0

I have been trying to port a script which will request fundamental data from Yahoo Finance site, but I would like to look for specific items instead of the entire reports, like price to book ratios, for example. So, I have followed a tutorial from Sentdex on how to do that. The problem is that the example code is written for Python 2.7 and I am trying to make that work for Python 3, and of course expand on it by adding more features.

Here is how it is looking so far:

import time
import urllib
import urllib.request


sp500short = ['a', 'aa', 'aapl', 'abbv', 'abc', 'abt', 'ace', 'aci', 'acn', 'act', 'adbe', 'adi', 'adm', 'adp']


def yahooKeyStats(stock):

    try:
        sourceCode = urllib.request.urlopen('http://finance.yahoo.com/q/ks?s='+stock).read()
        pbr = sourceCode.split('Price/Book (mrq):</td><td class="yfnc_tabledata1">')[1].split('</td>')[0]       
        print ('price to book ratio:'),stock,pbr

    except Exception as e:
        print ('failed in the main loop'),str(e)

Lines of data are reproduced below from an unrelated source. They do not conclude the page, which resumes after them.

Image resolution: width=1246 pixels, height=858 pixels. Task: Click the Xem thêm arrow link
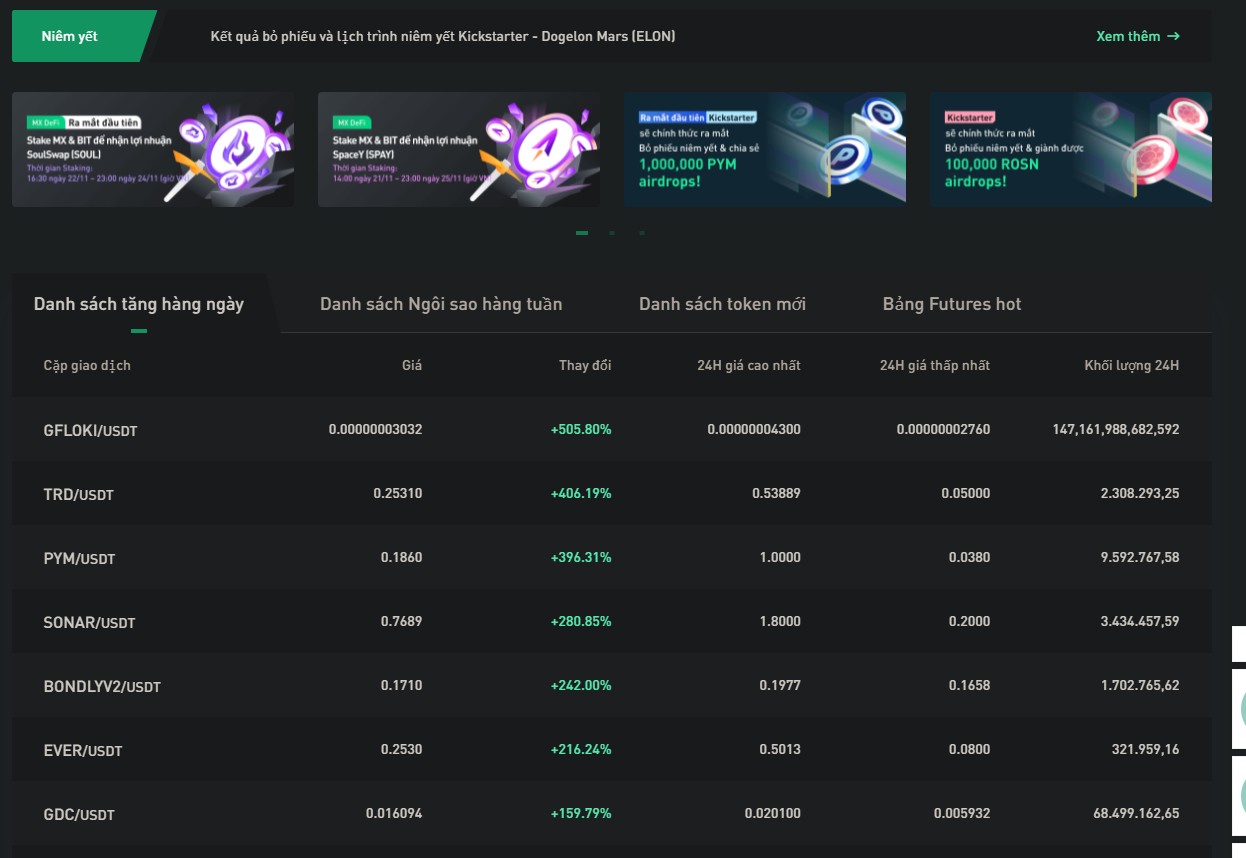tap(1137, 36)
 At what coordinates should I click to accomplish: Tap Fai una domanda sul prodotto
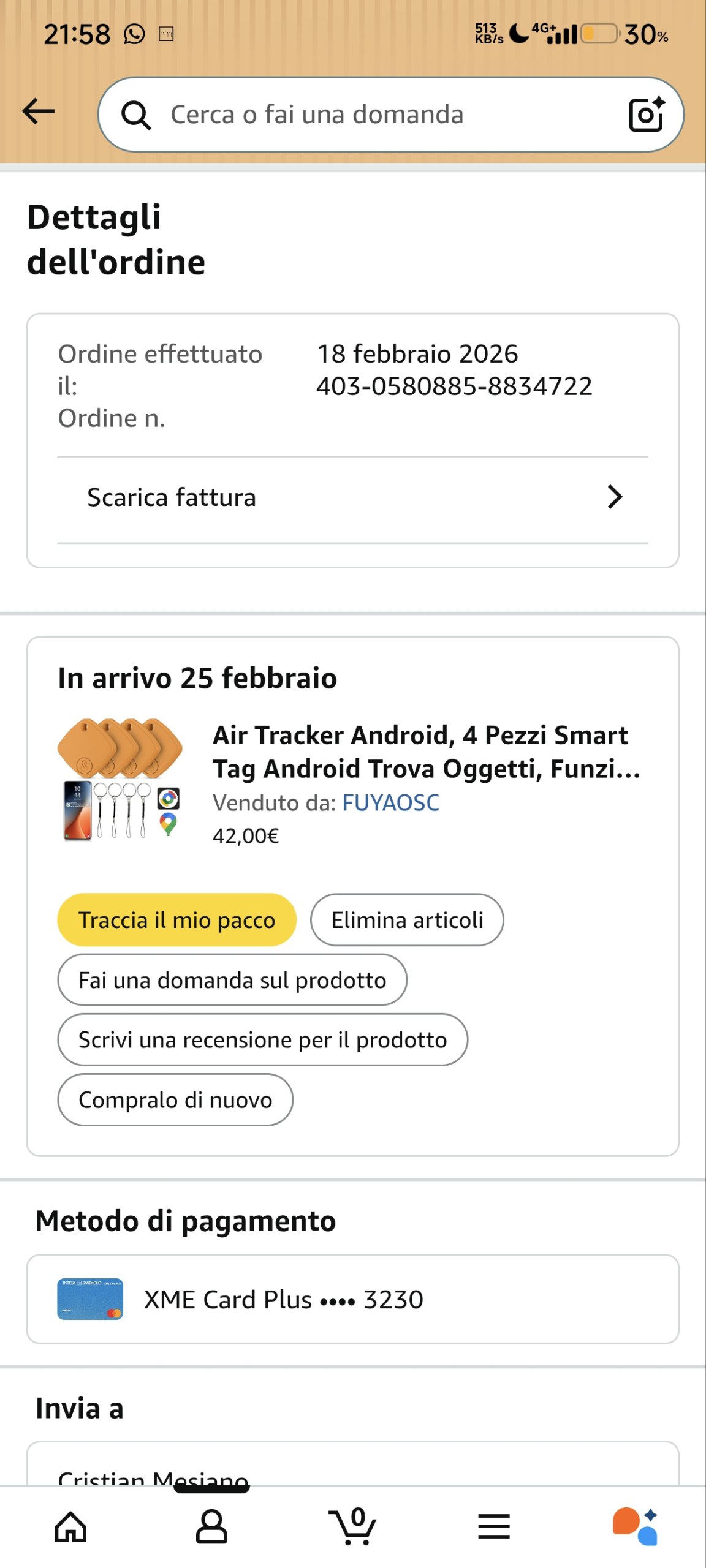point(232,980)
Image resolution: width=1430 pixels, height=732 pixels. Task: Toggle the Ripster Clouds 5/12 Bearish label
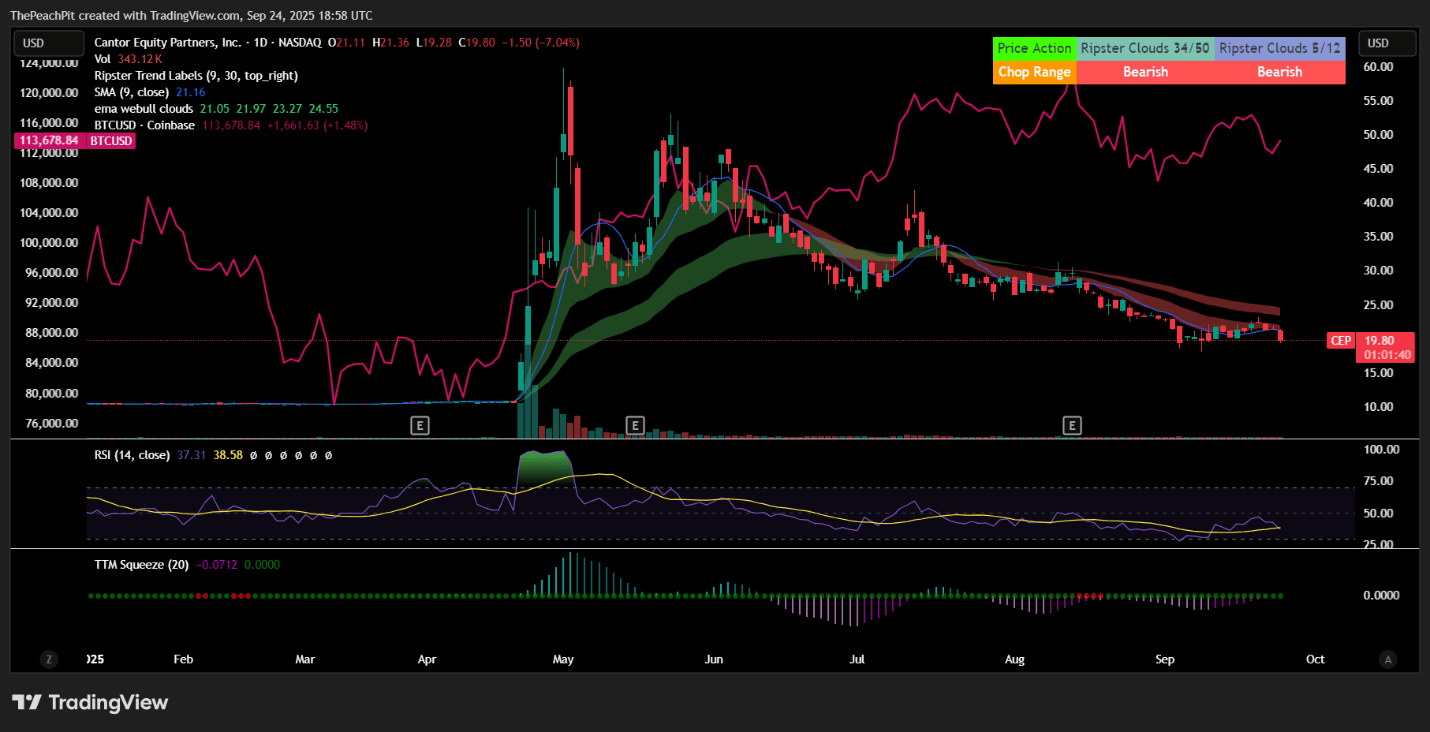[x=1280, y=71]
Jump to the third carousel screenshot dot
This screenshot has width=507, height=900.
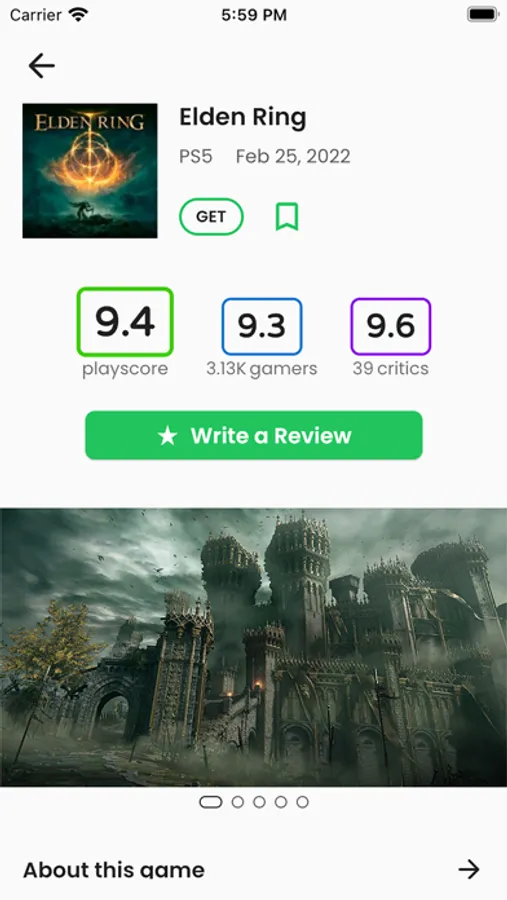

for eachStock in sp500short:
    yahooKeyStats(eachStock)
    time.sleep(1)

I'm almost sure the problem is on the pbr variable definition, on the splitting part of it. The:

 Price/Book (mrq):</td><td class="yfnc_tabledata1">

And...:

</td>

...are just sort of delimiters as what I'm looking for, the actual value, is in between those two items listed above.But, so far it is only giving me the exception message when executing it.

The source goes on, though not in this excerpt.